Stored entries:
^^^^^^^^

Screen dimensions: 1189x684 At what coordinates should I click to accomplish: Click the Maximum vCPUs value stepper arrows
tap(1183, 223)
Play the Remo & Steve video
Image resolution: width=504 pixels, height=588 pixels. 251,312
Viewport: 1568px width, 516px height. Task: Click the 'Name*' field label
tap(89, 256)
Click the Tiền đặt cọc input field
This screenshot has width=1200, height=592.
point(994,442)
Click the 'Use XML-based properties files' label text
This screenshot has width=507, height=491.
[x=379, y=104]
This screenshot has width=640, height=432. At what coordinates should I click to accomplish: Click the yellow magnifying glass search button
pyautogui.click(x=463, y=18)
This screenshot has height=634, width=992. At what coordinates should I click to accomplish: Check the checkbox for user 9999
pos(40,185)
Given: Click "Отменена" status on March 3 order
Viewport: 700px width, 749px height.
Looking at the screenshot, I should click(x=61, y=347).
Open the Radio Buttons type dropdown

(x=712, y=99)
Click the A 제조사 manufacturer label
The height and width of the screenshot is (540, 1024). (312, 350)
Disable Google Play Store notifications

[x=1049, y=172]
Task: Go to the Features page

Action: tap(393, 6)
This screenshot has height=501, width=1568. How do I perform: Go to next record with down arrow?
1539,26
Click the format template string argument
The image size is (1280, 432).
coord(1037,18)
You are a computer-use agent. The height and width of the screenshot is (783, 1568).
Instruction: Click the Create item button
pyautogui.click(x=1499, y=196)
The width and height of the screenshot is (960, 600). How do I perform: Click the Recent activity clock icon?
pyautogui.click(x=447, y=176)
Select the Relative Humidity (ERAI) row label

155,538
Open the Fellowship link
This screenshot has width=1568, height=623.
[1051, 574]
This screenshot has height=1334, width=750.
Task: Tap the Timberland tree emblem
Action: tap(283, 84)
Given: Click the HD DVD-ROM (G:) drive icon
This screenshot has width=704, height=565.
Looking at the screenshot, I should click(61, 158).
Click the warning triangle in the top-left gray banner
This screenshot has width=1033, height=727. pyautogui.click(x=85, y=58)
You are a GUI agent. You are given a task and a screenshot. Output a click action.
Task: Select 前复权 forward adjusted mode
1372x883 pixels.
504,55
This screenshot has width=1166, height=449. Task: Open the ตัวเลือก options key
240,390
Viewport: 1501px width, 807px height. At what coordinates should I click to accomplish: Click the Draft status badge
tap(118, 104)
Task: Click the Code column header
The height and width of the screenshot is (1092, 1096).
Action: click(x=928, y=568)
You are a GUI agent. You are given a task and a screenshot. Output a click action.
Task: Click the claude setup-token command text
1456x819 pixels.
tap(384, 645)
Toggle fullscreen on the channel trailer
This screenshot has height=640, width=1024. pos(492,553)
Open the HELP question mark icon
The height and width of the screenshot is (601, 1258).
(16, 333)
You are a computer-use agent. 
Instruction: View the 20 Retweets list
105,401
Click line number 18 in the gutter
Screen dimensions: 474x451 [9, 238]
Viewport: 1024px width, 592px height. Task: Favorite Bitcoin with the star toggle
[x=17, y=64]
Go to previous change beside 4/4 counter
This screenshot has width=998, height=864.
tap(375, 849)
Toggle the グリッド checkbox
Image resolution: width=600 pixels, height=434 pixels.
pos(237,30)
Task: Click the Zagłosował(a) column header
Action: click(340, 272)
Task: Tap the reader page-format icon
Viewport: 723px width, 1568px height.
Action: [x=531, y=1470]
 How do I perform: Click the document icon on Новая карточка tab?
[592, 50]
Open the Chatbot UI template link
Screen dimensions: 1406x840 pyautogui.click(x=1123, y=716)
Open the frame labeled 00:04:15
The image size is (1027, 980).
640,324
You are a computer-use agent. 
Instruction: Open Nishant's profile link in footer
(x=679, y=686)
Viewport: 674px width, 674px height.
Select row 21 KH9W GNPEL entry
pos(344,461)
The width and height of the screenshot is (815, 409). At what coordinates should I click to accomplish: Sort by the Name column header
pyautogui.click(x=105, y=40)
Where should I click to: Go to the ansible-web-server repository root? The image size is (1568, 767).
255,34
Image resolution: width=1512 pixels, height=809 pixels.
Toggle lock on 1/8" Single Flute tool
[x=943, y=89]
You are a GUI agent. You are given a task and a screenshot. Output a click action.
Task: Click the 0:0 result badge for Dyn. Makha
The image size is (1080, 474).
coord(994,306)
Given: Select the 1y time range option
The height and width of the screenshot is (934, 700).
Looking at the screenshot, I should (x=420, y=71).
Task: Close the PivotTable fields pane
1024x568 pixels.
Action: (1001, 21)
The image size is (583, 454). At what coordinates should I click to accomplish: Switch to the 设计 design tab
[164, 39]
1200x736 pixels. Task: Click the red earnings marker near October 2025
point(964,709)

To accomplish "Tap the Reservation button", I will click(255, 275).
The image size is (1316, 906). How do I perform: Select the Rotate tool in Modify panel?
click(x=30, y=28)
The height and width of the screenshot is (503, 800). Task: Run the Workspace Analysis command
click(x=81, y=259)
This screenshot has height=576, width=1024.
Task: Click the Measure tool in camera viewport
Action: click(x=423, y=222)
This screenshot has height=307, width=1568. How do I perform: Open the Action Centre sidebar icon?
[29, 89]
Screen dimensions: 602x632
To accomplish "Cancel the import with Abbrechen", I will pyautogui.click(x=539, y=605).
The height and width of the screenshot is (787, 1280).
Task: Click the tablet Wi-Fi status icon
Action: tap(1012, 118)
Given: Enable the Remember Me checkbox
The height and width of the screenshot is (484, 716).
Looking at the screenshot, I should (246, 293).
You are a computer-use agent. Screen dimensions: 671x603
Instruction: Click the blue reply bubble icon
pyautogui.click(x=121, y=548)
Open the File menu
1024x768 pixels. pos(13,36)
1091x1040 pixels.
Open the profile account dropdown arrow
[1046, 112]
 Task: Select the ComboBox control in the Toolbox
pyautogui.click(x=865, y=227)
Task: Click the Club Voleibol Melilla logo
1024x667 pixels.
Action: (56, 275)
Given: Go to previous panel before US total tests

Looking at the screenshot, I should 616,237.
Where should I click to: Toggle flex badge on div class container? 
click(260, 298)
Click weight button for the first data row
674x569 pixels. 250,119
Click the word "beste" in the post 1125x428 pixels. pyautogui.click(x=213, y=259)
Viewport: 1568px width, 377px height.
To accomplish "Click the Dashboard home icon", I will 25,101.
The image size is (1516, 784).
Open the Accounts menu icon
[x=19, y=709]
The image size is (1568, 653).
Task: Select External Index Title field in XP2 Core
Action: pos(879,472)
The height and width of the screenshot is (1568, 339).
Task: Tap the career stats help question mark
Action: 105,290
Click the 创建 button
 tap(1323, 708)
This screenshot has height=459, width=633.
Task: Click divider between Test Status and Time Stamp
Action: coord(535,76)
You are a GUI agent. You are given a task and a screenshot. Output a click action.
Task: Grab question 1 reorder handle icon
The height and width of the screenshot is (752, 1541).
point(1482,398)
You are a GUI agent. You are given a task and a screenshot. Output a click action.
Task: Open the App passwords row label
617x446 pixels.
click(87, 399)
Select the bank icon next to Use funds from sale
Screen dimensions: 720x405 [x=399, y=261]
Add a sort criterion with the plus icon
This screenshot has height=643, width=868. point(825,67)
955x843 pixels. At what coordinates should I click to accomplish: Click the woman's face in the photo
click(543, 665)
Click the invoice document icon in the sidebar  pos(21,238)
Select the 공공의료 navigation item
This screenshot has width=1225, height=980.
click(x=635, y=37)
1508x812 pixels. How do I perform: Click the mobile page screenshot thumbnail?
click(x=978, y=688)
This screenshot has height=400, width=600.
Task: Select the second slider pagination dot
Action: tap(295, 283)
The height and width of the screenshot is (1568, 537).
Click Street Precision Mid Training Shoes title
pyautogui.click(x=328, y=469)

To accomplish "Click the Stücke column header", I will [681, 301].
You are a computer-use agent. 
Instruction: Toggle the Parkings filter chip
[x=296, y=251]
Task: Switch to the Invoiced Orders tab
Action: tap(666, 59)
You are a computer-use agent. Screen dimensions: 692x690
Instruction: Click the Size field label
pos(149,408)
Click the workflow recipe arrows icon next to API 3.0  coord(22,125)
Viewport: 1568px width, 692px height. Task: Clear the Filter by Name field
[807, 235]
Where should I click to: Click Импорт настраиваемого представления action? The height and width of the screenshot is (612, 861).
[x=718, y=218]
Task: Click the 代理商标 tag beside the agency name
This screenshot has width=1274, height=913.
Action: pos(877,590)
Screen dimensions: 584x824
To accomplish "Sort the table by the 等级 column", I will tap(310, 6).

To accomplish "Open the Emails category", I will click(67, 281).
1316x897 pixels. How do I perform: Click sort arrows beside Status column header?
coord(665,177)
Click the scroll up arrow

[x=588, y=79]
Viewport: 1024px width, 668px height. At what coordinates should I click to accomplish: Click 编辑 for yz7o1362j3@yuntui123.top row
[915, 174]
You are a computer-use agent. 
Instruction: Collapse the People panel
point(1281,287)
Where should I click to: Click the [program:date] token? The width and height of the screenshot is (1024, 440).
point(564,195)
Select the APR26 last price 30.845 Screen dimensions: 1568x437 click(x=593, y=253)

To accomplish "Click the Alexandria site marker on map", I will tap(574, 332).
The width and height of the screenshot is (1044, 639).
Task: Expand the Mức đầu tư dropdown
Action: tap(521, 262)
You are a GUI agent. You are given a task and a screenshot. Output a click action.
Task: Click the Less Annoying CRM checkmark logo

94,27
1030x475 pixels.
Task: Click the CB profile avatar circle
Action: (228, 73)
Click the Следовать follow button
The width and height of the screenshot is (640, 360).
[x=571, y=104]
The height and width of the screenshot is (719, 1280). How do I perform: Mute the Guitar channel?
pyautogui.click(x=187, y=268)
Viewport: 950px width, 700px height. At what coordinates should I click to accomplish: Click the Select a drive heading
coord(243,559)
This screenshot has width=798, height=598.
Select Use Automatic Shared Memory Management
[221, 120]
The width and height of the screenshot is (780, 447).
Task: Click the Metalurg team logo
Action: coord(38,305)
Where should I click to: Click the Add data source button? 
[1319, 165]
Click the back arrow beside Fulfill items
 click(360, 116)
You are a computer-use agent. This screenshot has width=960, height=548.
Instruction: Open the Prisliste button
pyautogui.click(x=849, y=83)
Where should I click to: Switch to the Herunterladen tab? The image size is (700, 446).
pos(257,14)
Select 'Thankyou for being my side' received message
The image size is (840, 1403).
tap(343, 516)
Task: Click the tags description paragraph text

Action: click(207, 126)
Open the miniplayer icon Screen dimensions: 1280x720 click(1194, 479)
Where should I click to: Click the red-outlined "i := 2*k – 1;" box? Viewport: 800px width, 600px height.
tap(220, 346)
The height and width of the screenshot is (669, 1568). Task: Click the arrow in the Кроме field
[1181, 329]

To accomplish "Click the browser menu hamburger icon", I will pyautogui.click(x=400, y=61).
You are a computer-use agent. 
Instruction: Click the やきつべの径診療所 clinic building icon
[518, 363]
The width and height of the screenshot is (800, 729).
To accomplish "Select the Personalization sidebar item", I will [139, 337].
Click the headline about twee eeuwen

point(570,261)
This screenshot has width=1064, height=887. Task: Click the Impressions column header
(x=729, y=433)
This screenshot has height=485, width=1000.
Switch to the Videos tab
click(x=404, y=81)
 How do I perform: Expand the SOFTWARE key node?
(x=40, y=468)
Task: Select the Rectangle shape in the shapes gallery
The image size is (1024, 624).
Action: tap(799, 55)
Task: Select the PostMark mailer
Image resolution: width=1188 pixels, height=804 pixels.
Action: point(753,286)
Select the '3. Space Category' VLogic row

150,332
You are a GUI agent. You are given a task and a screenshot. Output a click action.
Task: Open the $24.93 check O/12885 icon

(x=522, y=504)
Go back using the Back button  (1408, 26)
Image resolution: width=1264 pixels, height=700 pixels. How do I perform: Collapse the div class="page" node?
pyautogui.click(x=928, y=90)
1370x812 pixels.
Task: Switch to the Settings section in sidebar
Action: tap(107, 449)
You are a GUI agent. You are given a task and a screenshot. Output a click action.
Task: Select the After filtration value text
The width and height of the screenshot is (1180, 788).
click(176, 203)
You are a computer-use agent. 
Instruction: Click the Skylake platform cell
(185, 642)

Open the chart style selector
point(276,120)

^^^^^^^^

--- ACTIVITY ---
Report how many lines of the data above include "format", giving the number and no other words.

--- RESULT OF THIS TASK ---
2